## Goal of the exercise:
Give the records below again in full, exactly as written, but without any images.

(Data to examine begins)

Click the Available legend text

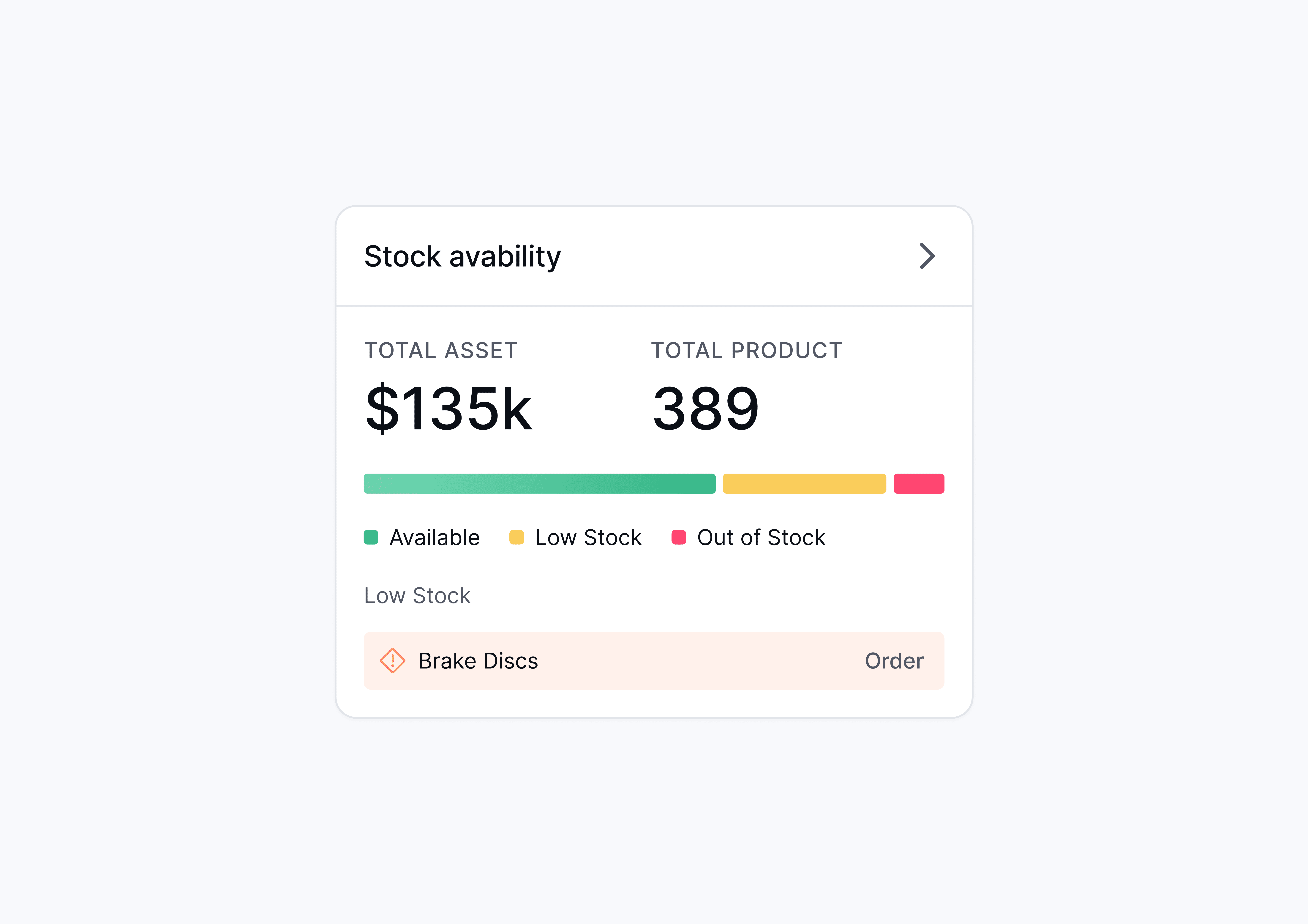pyautogui.click(x=434, y=537)
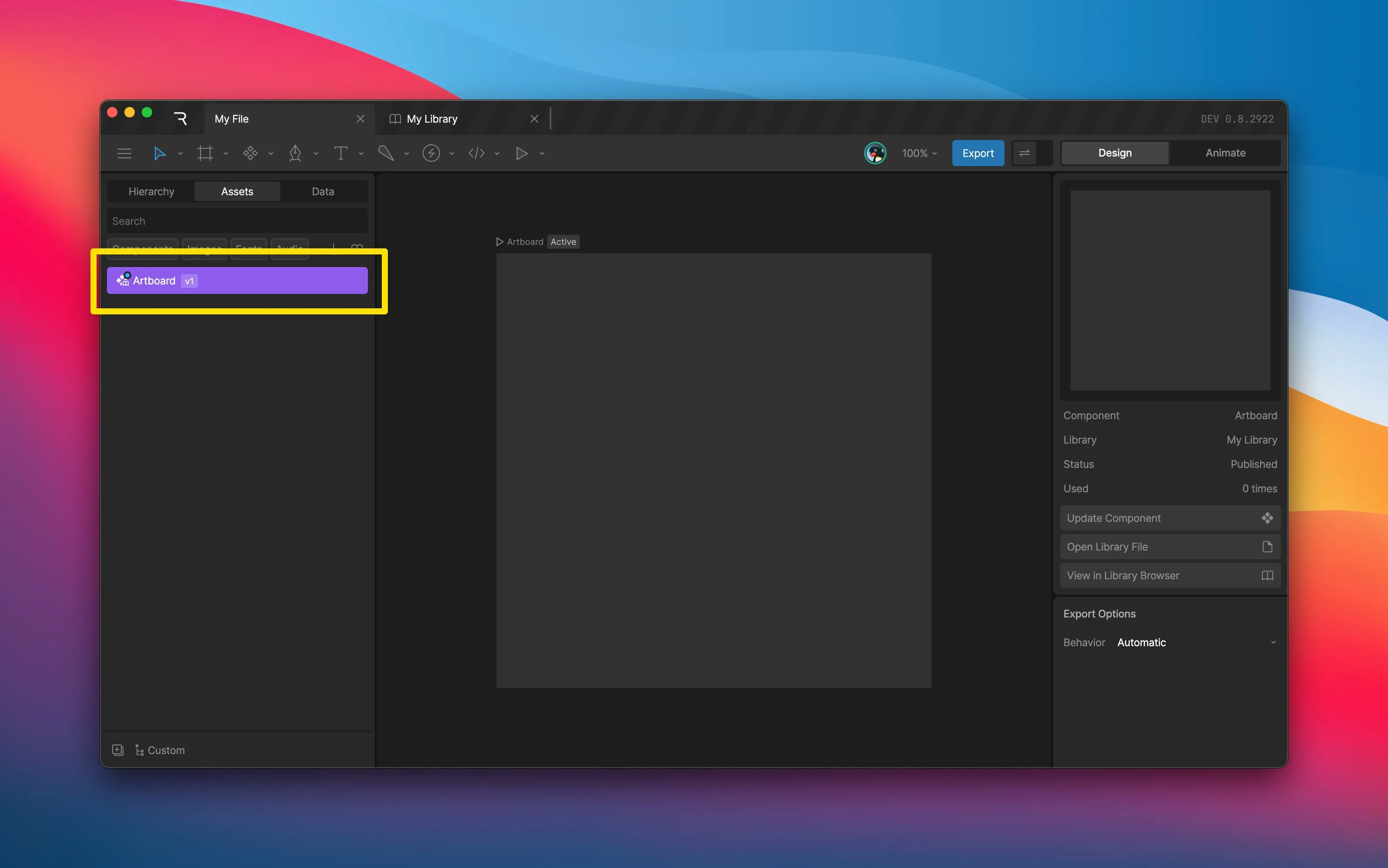Click the Rive logo home icon
This screenshot has width=1388, height=868.
[180, 119]
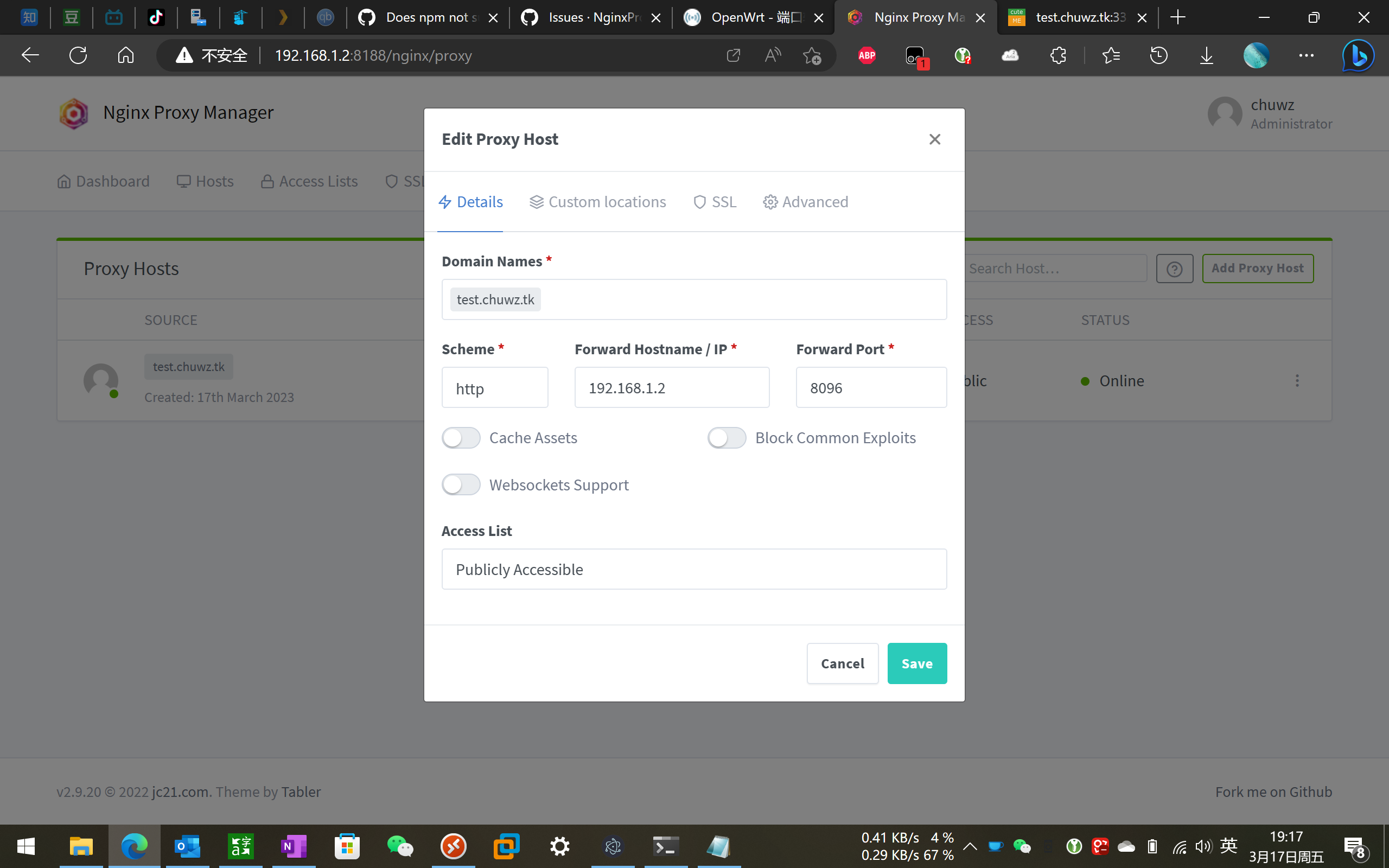Turn on Block Common Exploits
This screenshot has width=1389, height=868.
click(x=727, y=438)
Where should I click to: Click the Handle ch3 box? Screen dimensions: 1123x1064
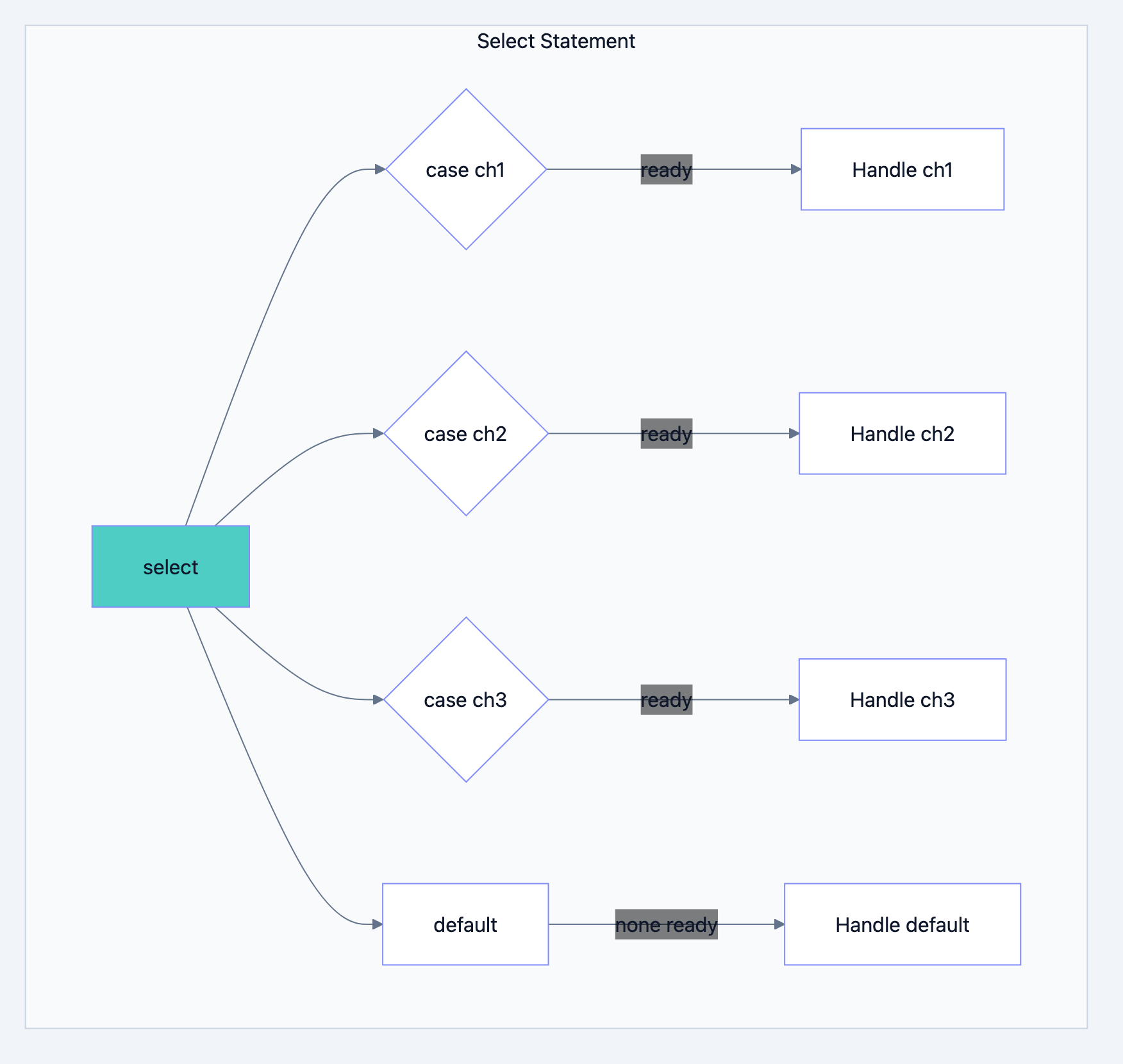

(Data to examine ends)

## Worked solution:
Click the Available legend text

pyautogui.click(x=434, y=537)
Click the Rive logo home icon
This screenshot has width=1388, height=868.
[180, 119]
Turn on Block Common Exploits
This screenshot has width=1389, height=868.
click(x=727, y=438)
Where should I click to: Click the Handle ch3 box? Screen dimensions: 1123x1064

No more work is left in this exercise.